Although we have identified A. fumigatus and related species, there are still some questions that need to be answered. For example, first, is it necessary to identify A. fumigatus to the species level? In this study we could not discriminate A. fumigatus from N. fischeri, a related telemorph species of A. fumigatus section fumigati and A. brevipes. They are taxonomically included in A. fumigatus section fumigati (9, 16, 28). Our results support the belief that they are probably derived from a common ancestor of A. fumigatus. At the same time, they also demonstrate the problems associated with the traditional morphology-based nomenclature system or whether the target region that we chose for identification is optimal (9, 26) for the subgrouping of A. fumigatus section fumigati. Second, most clinical observations identify infectious agents at the genus level and samples are studied on a smaller scale with primers or probes. If a larger number of isolates was used, the numbers of samples with false-negative or false-positive results may increase due to the great diversity of fungi. It has been reported that more than 80% of fungal isolates can be isolated only once when tested at the molecular level (5, 28). Some papers have reported that some cross-reactions exist when large number of samples are tested (6). Therefore, the great diversity of fungi may be the most significant drawback for the development of a PCR-based diagnostic method. It seems that the problem is not resolvable at present. Third, as we noticed from our data and data presented elsewhere, the differences in both rDNA and mitochondrion genes are sufficient for discrimination of fungi at the genus level but are not enough to discriminate strains within a species.
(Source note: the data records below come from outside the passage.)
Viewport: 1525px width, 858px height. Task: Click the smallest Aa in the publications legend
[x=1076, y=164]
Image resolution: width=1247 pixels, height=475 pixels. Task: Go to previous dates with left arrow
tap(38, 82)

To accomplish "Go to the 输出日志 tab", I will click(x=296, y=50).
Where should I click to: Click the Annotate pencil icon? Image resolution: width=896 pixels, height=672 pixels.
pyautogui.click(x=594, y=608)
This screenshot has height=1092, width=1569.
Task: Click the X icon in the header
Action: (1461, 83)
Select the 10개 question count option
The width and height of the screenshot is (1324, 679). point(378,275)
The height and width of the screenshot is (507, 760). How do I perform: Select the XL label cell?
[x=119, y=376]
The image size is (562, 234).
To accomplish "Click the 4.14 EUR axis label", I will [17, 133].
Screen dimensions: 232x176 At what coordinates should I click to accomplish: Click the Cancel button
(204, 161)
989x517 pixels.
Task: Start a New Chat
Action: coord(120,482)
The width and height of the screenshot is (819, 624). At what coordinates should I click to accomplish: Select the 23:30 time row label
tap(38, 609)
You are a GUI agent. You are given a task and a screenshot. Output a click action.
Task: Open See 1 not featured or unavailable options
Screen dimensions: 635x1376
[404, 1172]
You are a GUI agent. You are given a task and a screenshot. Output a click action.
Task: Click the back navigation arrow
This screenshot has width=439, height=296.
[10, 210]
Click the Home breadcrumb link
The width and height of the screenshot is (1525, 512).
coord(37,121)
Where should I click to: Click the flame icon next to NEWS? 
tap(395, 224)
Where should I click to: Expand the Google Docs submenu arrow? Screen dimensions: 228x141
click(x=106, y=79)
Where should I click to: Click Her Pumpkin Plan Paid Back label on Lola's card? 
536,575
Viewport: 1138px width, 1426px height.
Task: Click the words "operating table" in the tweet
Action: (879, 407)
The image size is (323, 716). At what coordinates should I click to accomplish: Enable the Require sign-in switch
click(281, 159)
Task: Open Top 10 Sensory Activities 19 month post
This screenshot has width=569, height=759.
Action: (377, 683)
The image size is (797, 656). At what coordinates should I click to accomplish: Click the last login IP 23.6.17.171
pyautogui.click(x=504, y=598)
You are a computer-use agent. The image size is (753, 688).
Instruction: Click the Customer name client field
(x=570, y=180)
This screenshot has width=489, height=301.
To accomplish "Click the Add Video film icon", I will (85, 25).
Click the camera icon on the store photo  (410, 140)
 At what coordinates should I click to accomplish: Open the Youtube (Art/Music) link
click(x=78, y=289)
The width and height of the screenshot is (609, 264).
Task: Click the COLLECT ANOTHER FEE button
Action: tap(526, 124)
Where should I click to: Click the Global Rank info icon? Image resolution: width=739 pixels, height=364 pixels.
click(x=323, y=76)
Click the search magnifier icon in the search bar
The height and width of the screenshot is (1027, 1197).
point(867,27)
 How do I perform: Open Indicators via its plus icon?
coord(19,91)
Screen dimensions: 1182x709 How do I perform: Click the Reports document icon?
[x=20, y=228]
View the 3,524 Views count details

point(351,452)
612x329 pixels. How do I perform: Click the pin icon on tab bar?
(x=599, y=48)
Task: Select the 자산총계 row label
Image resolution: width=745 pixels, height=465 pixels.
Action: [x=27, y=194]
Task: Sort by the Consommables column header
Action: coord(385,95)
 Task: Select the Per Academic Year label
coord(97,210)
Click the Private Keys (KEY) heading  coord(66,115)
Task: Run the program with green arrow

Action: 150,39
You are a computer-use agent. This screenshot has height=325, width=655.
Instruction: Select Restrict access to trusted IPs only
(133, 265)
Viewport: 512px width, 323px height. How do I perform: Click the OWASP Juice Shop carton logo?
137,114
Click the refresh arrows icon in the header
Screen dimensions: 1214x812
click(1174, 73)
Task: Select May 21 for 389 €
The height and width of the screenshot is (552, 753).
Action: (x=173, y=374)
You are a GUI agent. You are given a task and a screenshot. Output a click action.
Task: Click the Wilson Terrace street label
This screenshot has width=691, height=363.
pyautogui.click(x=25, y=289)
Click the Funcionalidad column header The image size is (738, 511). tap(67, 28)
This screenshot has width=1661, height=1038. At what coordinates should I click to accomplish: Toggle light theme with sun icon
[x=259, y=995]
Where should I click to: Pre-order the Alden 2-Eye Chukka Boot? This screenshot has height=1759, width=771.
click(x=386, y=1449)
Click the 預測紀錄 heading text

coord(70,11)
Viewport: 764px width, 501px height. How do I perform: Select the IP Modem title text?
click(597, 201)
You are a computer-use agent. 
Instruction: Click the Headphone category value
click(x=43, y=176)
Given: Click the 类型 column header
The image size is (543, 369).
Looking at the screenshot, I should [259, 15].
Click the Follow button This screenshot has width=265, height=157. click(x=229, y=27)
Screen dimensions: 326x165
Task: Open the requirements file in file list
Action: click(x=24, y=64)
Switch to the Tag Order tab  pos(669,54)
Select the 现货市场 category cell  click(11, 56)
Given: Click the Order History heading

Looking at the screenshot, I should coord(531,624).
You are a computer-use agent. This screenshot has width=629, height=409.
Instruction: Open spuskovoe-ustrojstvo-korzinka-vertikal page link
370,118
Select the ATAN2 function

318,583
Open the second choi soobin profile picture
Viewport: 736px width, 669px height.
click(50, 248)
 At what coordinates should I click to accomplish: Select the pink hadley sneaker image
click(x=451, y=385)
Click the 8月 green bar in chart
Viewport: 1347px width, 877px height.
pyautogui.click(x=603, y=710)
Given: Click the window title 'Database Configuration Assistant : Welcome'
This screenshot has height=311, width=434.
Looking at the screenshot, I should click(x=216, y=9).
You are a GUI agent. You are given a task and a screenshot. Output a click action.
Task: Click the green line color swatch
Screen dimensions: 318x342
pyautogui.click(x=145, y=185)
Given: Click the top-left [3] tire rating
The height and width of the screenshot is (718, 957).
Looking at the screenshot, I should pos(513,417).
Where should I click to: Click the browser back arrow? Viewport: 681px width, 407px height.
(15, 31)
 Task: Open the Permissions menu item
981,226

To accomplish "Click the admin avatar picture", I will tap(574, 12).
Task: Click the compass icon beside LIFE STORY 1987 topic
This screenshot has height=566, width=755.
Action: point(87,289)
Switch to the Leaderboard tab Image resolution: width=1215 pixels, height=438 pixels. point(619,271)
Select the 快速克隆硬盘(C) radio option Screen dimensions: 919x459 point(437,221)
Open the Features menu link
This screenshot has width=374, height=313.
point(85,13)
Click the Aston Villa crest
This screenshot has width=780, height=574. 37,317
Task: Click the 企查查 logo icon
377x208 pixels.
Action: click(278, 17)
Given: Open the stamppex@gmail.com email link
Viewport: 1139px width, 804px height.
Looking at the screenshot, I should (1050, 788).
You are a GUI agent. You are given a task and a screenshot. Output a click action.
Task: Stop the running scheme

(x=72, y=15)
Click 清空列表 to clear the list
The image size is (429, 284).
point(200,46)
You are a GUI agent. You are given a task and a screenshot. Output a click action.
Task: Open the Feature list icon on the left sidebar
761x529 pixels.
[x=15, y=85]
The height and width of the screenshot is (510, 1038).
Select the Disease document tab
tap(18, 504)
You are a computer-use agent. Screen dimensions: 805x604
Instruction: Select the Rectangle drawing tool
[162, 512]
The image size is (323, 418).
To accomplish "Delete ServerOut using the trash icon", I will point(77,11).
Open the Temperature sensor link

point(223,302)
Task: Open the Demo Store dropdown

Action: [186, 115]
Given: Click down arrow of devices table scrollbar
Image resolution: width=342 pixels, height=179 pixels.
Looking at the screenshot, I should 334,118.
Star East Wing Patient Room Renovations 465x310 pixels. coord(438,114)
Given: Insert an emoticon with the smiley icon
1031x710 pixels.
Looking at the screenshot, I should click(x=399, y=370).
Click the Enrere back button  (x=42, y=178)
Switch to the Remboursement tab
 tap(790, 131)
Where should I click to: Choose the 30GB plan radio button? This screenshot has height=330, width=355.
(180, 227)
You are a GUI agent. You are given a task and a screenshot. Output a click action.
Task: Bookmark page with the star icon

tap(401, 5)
This problem reflects the need for more sequence information or even whole-genome sequence analysis. In subsequent years, more work will be needed to correlate genotypes with the morphologies or physiologies of fungi. These results will provide important information for use in clinical diagnosis.

In conclusion, specific primers with a nested PCR successfully identified A. fumigatus section fumigati. The assay was quick, sensitive, and economical. Although there are still problems that need to be addressed before it can be used in clinical laboratories, we consider this method to be very useful for the identification of fungi.